**Your objective:** Return verbatim the lines that run from the one holding "Task: Click the" to the end of the listing, both ends included, without the pictures.
------ Excerpted records ------
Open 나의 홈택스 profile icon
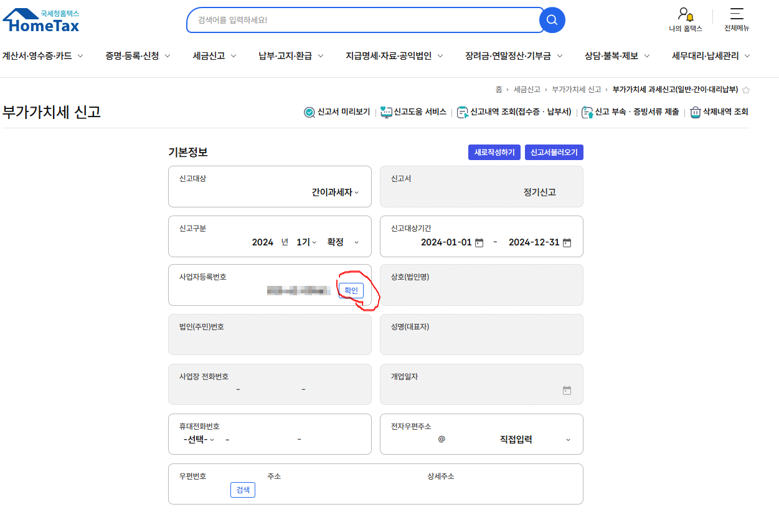This screenshot has height=512, width=779. tap(685, 16)
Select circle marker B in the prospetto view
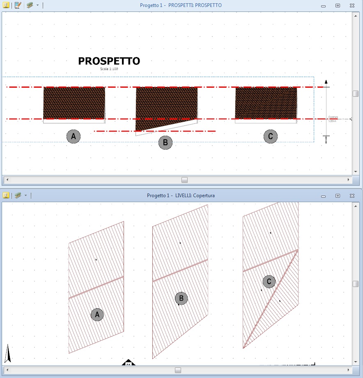This screenshot has width=363, height=378. [x=165, y=143]
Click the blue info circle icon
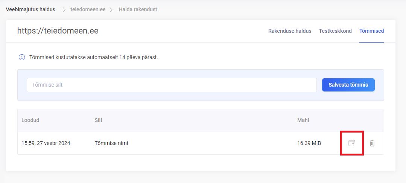Screen dimensions: 406x183 point(22,58)
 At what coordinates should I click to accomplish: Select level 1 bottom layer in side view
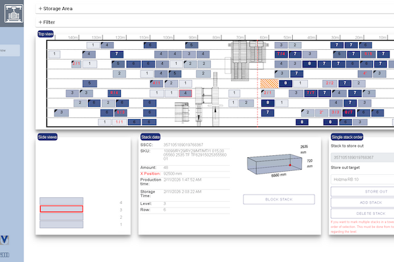pyautogui.click(x=61, y=224)
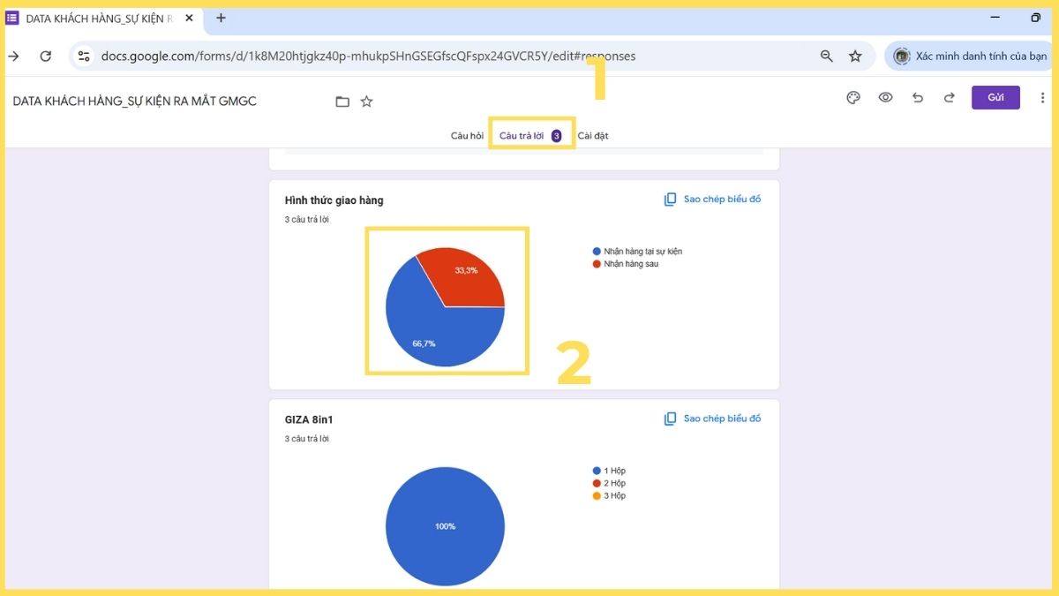The width and height of the screenshot is (1059, 596).
Task: Open the three-dot more options menu
Action: pos(1043,97)
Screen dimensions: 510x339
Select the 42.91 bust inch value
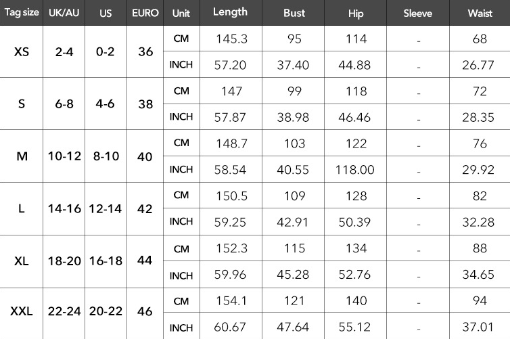pyautogui.click(x=294, y=222)
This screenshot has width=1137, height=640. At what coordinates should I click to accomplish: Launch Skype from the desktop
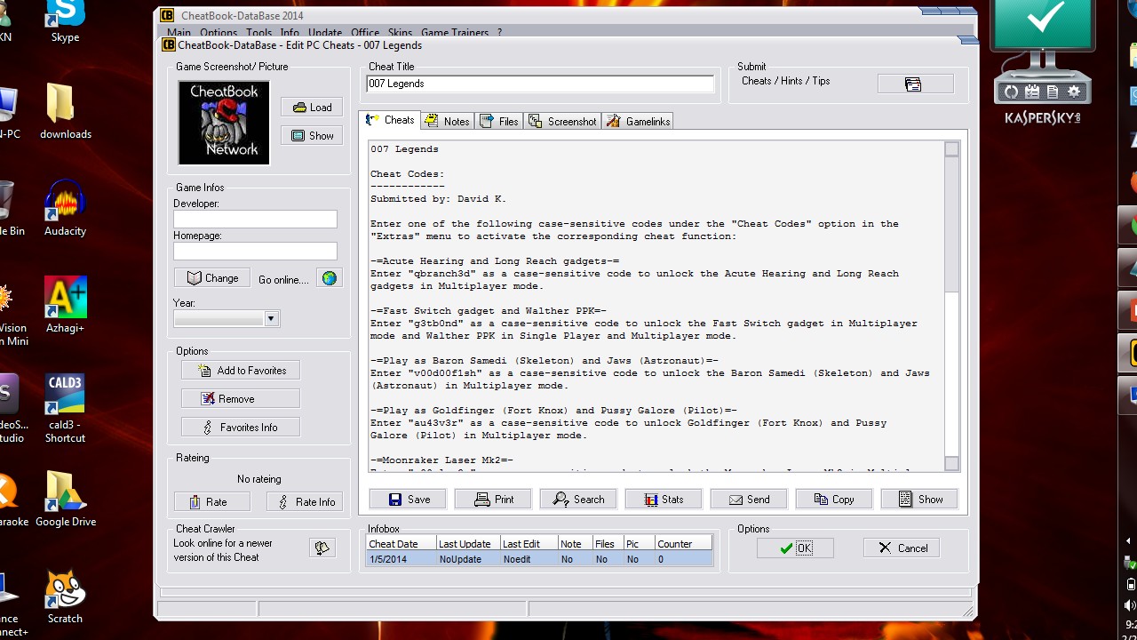65,16
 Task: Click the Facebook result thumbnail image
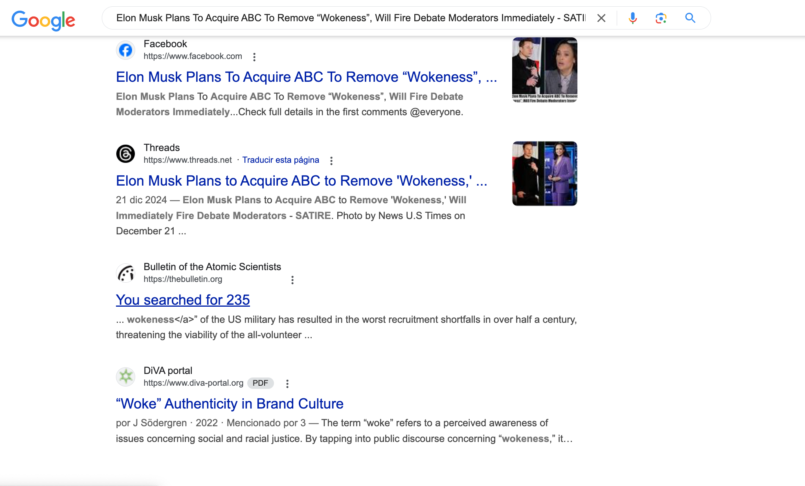pos(544,70)
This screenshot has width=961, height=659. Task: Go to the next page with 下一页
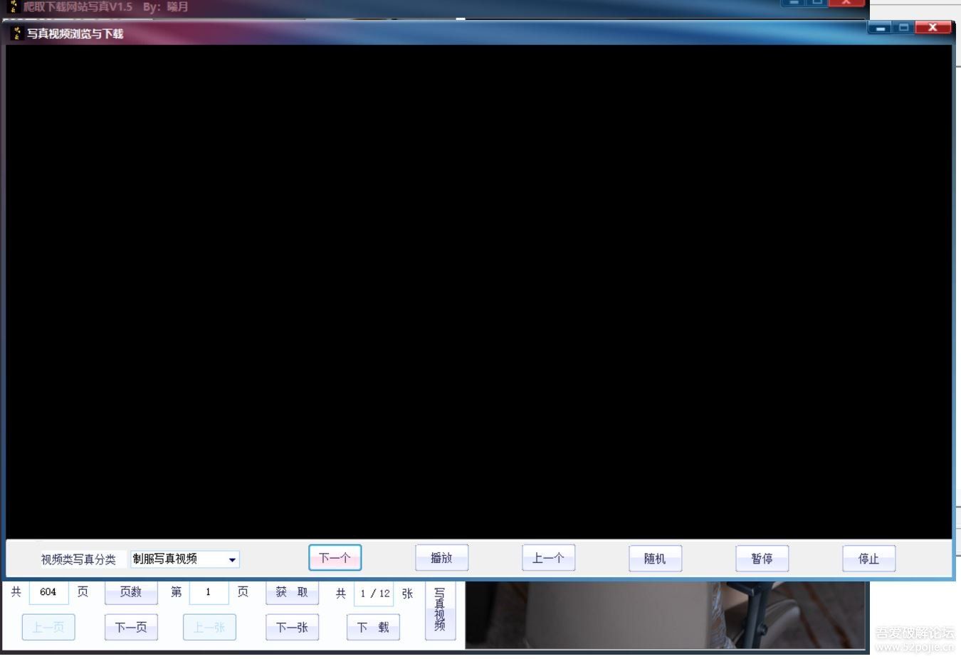[x=131, y=627]
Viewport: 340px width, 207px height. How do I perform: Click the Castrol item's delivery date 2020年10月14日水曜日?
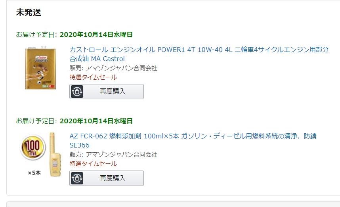(96, 35)
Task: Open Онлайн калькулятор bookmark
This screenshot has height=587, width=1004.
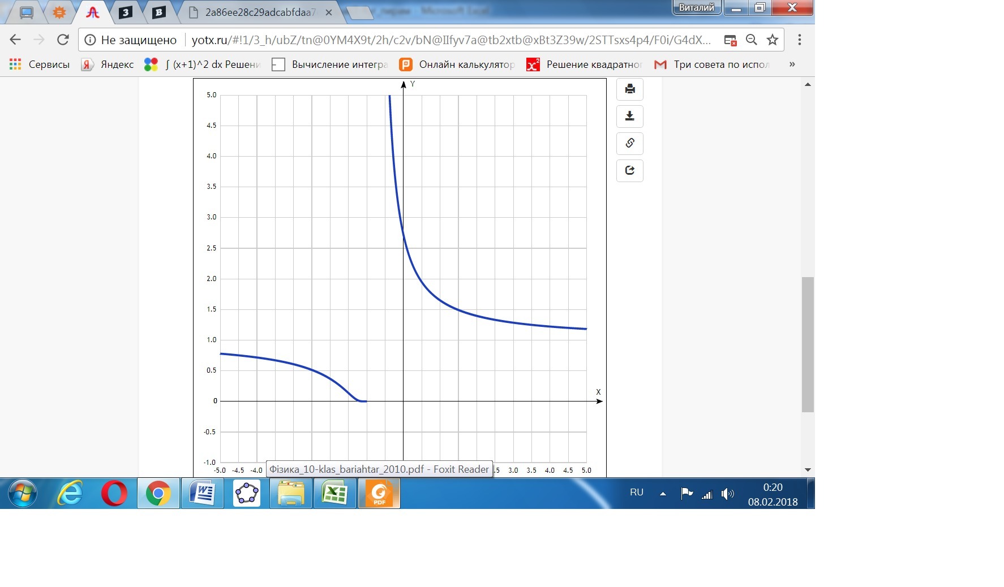Action: click(457, 64)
------
**Answer box:**
 Task: Click the Facebook result thumbnail image
pos(544,70)
This screenshot has width=961, height=659. Task: Go to the next page with 下一页
[x=131, y=627]
Viewport: 340px width, 207px height. How do I perform: Click the Castrol item's delivery date 2020年10月14日水曜日?
(96, 35)
Task: Open Онлайн калькулятор bookmark
This screenshot has height=587, width=1004.
Action: click(457, 64)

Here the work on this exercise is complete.